07 January 2013

One-Star Revue: THE PASSAGE OF POWER

One-Star Revue returns with extra vigor in 2013. This month, we take a look at some of the best-reviewed books from last year.

The latest installment of Robert Caro's expansive biography of Lyndon B. Johnson made best-of-2012 lists all across the land. Caro is very old now, and researching the next installment in Vietnam (as he has said he will) will be a tough endeavor for him, but at least he can bask in the unqualified support and respect of readers everywhere. No one would dare to criticize the work of this nonfiction titan, right?

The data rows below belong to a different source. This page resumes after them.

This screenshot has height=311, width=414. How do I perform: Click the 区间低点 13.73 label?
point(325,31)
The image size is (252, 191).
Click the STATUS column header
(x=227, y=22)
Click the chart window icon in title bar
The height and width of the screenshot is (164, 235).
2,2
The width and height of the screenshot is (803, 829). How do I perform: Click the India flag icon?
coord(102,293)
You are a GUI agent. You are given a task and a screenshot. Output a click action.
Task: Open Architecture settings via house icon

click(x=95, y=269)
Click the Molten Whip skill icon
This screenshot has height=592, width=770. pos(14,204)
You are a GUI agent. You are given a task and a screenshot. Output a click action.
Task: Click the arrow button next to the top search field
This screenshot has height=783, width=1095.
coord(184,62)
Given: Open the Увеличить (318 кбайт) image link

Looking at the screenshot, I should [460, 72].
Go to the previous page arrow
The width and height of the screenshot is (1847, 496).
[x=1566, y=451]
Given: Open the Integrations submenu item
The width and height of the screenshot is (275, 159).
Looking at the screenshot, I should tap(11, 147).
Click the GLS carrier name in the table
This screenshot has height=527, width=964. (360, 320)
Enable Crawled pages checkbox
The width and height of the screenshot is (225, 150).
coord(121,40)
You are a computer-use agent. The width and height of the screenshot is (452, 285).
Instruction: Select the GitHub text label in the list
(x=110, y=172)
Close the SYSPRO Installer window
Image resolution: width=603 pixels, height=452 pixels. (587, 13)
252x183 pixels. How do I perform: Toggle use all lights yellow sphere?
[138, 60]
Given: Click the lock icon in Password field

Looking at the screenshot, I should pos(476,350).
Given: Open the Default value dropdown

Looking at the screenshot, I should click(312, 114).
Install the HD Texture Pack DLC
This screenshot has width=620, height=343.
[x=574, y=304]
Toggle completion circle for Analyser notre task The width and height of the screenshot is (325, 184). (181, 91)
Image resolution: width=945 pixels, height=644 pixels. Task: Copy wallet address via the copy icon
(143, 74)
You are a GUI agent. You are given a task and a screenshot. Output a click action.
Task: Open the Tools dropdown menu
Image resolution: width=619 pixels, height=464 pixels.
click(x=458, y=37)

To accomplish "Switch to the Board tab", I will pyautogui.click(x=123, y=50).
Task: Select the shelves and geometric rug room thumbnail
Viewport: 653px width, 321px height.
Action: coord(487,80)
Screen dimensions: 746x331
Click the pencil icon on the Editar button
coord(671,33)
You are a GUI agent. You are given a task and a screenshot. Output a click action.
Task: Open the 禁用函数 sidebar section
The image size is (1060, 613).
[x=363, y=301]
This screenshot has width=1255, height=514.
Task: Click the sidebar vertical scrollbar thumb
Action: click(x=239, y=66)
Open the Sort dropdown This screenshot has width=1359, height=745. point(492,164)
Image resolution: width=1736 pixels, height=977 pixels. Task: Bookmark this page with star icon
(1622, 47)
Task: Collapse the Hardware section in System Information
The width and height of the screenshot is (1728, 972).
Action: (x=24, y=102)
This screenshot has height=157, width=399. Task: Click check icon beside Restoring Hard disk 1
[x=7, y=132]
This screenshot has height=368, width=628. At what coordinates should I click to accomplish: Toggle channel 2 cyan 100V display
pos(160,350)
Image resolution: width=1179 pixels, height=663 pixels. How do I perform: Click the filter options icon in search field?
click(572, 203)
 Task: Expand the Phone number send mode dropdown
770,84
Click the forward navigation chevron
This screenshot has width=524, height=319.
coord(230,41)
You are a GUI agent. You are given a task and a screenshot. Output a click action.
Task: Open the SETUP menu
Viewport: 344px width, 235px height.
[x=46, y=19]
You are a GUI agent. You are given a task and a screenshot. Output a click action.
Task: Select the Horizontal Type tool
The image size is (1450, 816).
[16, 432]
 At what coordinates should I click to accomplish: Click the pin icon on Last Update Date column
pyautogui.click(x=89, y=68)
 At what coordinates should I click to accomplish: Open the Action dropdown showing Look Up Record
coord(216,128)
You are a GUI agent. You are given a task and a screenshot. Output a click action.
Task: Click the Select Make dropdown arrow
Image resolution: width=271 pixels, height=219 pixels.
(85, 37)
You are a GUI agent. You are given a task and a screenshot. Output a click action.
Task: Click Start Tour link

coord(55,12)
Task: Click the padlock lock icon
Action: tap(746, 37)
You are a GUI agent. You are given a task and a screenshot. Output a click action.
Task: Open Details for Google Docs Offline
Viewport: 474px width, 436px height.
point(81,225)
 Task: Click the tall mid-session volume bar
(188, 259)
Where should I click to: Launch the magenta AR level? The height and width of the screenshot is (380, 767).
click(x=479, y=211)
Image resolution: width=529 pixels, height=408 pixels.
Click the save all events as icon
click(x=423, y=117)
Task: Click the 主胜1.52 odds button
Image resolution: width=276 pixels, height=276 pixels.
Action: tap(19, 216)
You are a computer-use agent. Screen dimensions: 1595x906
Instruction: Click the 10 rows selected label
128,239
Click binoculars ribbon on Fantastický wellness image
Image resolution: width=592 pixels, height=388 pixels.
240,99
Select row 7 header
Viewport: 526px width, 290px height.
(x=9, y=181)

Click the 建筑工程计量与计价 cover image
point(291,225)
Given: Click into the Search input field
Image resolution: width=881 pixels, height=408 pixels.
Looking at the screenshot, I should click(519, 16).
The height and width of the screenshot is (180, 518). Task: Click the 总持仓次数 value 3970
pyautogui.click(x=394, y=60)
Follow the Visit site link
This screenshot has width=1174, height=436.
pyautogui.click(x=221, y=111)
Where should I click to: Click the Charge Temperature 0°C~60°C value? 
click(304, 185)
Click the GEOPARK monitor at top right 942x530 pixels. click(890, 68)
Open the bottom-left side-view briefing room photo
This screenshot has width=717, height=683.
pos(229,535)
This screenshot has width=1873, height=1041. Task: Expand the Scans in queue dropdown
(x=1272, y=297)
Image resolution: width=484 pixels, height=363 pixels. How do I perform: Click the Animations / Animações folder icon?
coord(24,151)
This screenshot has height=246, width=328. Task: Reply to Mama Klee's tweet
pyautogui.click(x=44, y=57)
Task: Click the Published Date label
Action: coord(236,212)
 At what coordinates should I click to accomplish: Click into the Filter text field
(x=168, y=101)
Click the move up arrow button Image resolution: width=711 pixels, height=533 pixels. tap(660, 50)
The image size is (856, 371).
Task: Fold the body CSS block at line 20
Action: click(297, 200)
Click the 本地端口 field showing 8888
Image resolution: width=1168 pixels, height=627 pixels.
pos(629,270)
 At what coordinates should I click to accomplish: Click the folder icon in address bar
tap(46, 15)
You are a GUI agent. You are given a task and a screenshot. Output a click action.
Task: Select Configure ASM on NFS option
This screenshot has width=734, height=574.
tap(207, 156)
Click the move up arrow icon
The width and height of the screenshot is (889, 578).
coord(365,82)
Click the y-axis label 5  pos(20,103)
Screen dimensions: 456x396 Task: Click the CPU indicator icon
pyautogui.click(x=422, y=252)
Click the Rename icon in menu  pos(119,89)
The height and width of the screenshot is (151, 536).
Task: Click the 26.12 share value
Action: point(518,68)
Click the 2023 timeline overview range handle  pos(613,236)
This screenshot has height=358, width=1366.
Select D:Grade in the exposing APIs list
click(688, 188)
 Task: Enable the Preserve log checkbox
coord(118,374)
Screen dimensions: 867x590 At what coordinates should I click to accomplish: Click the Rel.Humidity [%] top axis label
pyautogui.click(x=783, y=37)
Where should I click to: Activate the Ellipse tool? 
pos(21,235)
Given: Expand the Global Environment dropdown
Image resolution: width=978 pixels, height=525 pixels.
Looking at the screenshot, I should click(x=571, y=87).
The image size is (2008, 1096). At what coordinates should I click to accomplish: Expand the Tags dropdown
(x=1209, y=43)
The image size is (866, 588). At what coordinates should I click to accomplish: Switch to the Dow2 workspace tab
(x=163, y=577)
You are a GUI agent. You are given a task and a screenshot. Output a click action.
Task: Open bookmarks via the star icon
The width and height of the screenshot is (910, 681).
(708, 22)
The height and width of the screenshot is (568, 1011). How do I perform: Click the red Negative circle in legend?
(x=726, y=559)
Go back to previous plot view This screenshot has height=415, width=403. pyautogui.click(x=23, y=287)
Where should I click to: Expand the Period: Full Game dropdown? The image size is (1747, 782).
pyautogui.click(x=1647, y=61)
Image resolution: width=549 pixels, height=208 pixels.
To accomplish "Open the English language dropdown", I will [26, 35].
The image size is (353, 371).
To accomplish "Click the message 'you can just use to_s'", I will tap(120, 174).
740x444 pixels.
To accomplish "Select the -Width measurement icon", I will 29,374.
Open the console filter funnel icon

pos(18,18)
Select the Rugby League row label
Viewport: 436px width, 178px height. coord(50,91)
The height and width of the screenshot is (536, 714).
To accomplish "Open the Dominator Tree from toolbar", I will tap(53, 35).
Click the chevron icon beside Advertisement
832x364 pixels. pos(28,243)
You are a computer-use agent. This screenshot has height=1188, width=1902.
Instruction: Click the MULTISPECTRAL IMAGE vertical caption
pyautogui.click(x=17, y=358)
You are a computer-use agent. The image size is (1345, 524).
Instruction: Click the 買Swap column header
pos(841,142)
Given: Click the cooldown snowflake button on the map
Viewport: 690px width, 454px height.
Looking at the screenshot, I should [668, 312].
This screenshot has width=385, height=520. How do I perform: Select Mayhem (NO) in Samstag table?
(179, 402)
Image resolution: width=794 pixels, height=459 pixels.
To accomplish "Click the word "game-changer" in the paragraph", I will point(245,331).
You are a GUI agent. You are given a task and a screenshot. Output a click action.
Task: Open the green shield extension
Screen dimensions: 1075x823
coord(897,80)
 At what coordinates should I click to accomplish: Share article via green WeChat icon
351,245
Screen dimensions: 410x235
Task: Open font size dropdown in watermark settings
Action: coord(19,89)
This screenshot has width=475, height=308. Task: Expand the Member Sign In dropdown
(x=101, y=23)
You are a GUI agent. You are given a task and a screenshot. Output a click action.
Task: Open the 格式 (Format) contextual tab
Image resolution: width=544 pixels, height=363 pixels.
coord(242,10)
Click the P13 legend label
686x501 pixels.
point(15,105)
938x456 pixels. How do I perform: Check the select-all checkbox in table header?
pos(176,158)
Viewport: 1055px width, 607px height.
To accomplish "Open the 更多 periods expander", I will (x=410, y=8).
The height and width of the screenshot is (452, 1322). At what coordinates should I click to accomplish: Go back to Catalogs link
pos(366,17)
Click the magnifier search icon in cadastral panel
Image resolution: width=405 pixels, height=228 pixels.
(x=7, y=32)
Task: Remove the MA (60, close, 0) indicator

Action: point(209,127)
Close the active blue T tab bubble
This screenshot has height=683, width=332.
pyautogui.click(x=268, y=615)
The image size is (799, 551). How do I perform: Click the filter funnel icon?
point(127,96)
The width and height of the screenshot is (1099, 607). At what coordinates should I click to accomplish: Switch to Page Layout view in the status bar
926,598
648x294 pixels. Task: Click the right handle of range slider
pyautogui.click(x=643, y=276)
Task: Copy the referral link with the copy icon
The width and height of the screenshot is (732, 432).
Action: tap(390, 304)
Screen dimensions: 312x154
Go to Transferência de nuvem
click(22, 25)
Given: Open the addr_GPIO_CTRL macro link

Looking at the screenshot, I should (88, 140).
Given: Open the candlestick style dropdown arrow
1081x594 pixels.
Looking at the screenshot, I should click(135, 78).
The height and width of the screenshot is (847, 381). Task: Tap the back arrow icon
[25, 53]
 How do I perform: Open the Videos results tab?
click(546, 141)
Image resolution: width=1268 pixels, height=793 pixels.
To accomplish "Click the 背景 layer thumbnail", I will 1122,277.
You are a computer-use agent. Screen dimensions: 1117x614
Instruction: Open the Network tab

Ah, Internet, you never disappoint. Even removing reviews that address a potential cover-up in the matter of the JFK assassination, what riches abound:
  • "This book contains the most ungrammatical writing I have ever encountered."
  • "Are we reading serious history or merely fat Si Newhouse copy?"
  • "He never even begins to explain why the early sixties was marked by so much hope and enthusiasm and excitement."
  • "Once you read the book, and check the sources Caro uses, you can see what he is up to... Very unbalanced and selective in order to make LBJ somehow look good and presidential."
  • "The one book that Caro does seem to have read is a good one." Actually, this is an excellent burn and I plan to save it for future use.
  • "The frequent repetition of [Caro's] earlier points reads like an essay from a student lacking confidence in his own paper panties thesis."
  • "When a man of Caro's unarguable caliber gives four decades of his life to do the definitive biography of a key figure in our time, we expect him to BE THE EQUAL of his subject."
  •  "Well, without having read one word of this part, I must say, that I am disapppointed."
  • "Actually this book is not as bad as my 1 star rating would suggest, but given the old wives tales that are in this book and who this is a 1 star rating is dead on."